Re: Great SWT Program



In article <1194928038.753955.219260@xxxxxxxxxxxxxxxxxxxxxxxxxxx>,
<nebulous99@xxxxxxxxx> wrote:
On Nov 10, 9:29 pm, b...@xxxxxxxxxxx (Bent C Dalager) wrote:
It's certainly easy to /do/, which is rather the point. It's
interpreted by a computer and not by a human, so it being hard to
interpret is irrelevant.

Bollocks. The human operator has to think up that long and unobvious
string of text to type it in in the first place.

It's only unobvious because you're not trained in the use of
emacs. And at any rate, the summary of the techincal steps of that
command is still more understandable than "move mouse to 223,633 -
right-click and hold - move mouse to 230,742 - release right button".
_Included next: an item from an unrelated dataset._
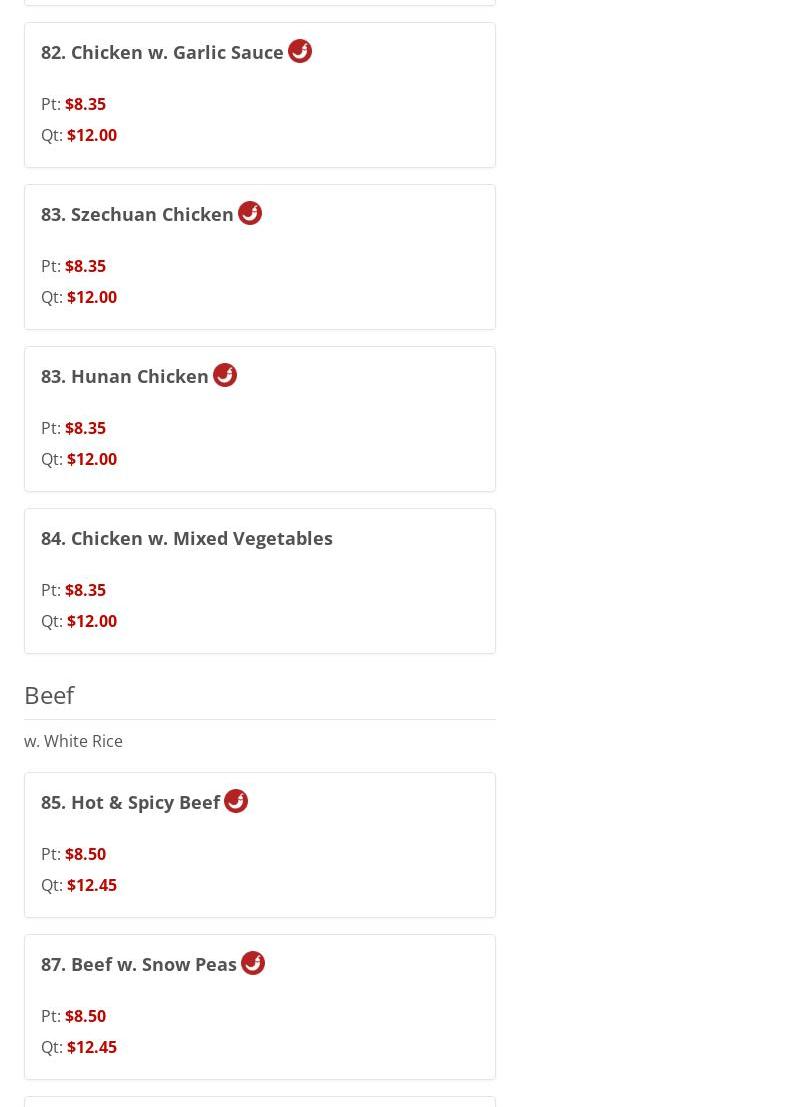Open 85. Hot & Spicy Beef item

131,803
According to your theories, this last would surely require a spacial
savant to even /contemplate/ doing and, surely, it is mathematically
impossible that most computer users do so through a mouse interface.

[implied insult deleted]
[various irrelevancies snipped mercilessly]
[implied insults deleted]

None of the nasty things that you have said or implied about me are at
all true.

You are not doing yourself any favours when you repress your own
displayed ignorance in this way.

But it is certainly good to learn that you have finally absorbed the
fact that emacs is a graphical application.
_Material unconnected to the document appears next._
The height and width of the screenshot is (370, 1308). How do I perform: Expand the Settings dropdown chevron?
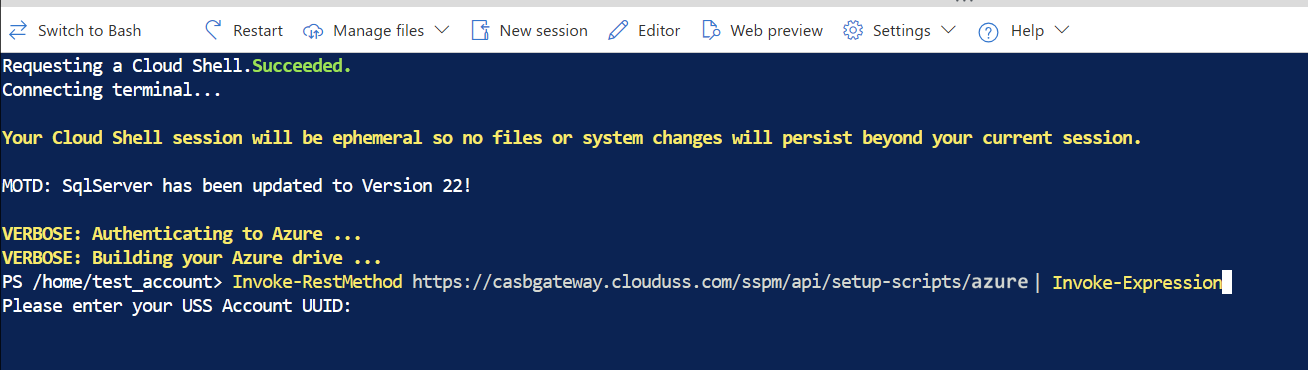[948, 30]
M-x -> I'm not sure; alt x? Not that it matters.

Meta-x

Which is? Most of us don't have a key cap labeled "meta" on our
keyboards.

It is commonly mapped to Alt, and to Escape.

You're not making sense. Highlighted means "this is the selection",

It does not. All it means is "this is highlighed because I want to
draw your attention to it".

It means "this is the selection" as its dictionary definition.

What dictionary is this I wonder?

Someone
can use it to mean something else, in much the way someone could
choose to consistently use "blue" to refer to the color red, but the
result will be pain and confusion and nothing but trouble.

Your entrenchment in Windows GUI paradigms is certainly charming, but
it is a mistake to think that this is the be-all end-all of computer
interfaces.

Not /the/ language, but /a/ language. And it's not the emacs language.

Yes, /the/ language. What "emacs language"? The localization being
discussed is the English-language localization, is it not?

It is not.

[nonsense talk about "the Windows language" snipped]

That's right - repress those ideas! They can only harm your sense of
self-worth!

There is no such thing. It has many language localizations. None of
which, to my knowledge, actively lie to the user.

Word is currently displaying "Norwegian" in my status bar but when I
mouse over that text, the tooltip says "Language: English (U.K.)". I
am not sure which one is the lie, but one of the two surely is.

*You* may be perfectly comfortable doing everything with the lights
out but many people like having feedback and the ability to double-
check especially when doing something complicated that would be messy
to undo/retry or drastic (e.g. large deletions). Presuming that
twilight out to be good enough working illumination for everybody is
rude arrogance.

The fact that you choose not to trust your applications' undo features
does not reflect on emacs in the slightest.

It's not going to mislead an educated user.

It's going to mislead even people with Ph. D.s that are not intimately
familiar with the specific software, for Chrissakes!

For very unintimate values of "intimately", sure.

And those that
are will no doubt forget from time to time, since no OTHER piece of
software they use is so horribly broken.

If they do, they're not using emacs often enough. I wouldn't recommend
emacs for someone who needs a text editor only once every couple of
weeks.

Or rather, it won't, because
the emacs command they will become very interested in next will be
"uninstall".

Which is certainly their choice to make. Unlike some others in this
debate, I do not consider that "my" GUI paradigm is the only
permissible one.

It is not the "wrong" thing. It /would/ be wrong in a typical Windows
app, but that's not what emacs is.

That much is certain. What it is is unusable. What little feedback the
UI does provide is completely unreliable. :P

In much the same way, of course, that a Lexus is completely incapable
of transporting people from one place to the other. It must be,
because I never actually tried it.

Training is a one-off cost that will pay off hundredfold throughout a
career.

Not if that training can be bypassed by using an easier to learn,
easier to use, equally powerful alternative it won't.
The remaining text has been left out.